Foodie travel destinations are abundant! There’s so much delicious food in the world. Here are recommendations from seven bloggers who love travel and food!
One of my favorite parts of traveling is experiencing the local cuisine. Culture and history are inherently tied to food, which makes eating in a new place so fun. Not only can you experience new flavors and ingredients but you also learn about the significance of the dish and the traditions that revolve around the cuisine.
I know many of my friends who love to travel also love food, so I reached out to some blogger friends to share their favorite foodie travel destination. Don’t read this if you’re hungry and get ready to plan some trips because we will get you excited about foodie travel!
Kelly of Discovering ATX
Nashville, Tennessee – the Austin Expansion Pack. I didn’t plan any part of this trip, other than our Airbnb, ahead of time. What I did have handy was a well-crafted Yelp list of cool-looking Nashville eateries. Armed with my Yelp bookmarks and recommendations from our many Uber drivers, I ate my way through Nashville, seeing some pretty awesome sites along the way. I’ve vetted Nashville’s hotspots and have a comprehensive list ready and waiting for you!

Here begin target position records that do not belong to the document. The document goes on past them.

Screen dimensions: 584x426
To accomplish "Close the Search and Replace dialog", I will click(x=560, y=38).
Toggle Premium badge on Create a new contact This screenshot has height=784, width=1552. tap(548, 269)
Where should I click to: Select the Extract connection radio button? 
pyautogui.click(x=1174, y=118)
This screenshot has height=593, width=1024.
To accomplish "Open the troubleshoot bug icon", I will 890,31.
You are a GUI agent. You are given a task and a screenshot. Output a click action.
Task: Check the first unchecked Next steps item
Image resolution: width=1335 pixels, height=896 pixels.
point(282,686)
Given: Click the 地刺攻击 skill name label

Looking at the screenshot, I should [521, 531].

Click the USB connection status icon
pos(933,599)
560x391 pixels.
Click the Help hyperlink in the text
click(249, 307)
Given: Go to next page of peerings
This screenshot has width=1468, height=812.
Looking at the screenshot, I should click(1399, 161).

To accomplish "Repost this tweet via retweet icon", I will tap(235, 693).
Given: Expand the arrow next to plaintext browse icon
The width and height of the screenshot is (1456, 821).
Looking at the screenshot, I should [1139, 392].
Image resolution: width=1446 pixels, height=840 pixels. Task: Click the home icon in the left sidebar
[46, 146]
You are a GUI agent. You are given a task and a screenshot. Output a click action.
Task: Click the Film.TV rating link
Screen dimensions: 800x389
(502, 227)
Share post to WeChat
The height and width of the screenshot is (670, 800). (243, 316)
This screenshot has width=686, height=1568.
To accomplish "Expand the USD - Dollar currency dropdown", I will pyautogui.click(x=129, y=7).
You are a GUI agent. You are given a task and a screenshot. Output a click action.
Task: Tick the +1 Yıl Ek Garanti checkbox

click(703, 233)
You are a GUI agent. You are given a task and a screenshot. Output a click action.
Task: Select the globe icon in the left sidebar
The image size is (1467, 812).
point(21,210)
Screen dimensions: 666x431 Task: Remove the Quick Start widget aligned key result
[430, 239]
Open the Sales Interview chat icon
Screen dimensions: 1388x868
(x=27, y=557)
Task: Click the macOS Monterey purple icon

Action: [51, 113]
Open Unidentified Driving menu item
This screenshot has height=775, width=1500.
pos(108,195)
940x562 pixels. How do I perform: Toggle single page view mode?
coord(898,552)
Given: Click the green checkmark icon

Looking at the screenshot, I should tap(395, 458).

Kaylin of Enticing Healthy Eating
It may sound like an oxymoron but it’s true: I’m a seafood lover and I recently traveled to Portland, Maine for the first time and did not partake in one bite of seafood while I was there. And yet…I have no regrets. When my husband and I made our first trip to the Northeast we planned on hitting a few major cities along the way to get the most out of our week-long vacation. The city of Portland, Maine, famous for its lobster rolls and scenic ocean views, was on our list of cities to visit but we only planned for 24 hours in this beautiful coastal city.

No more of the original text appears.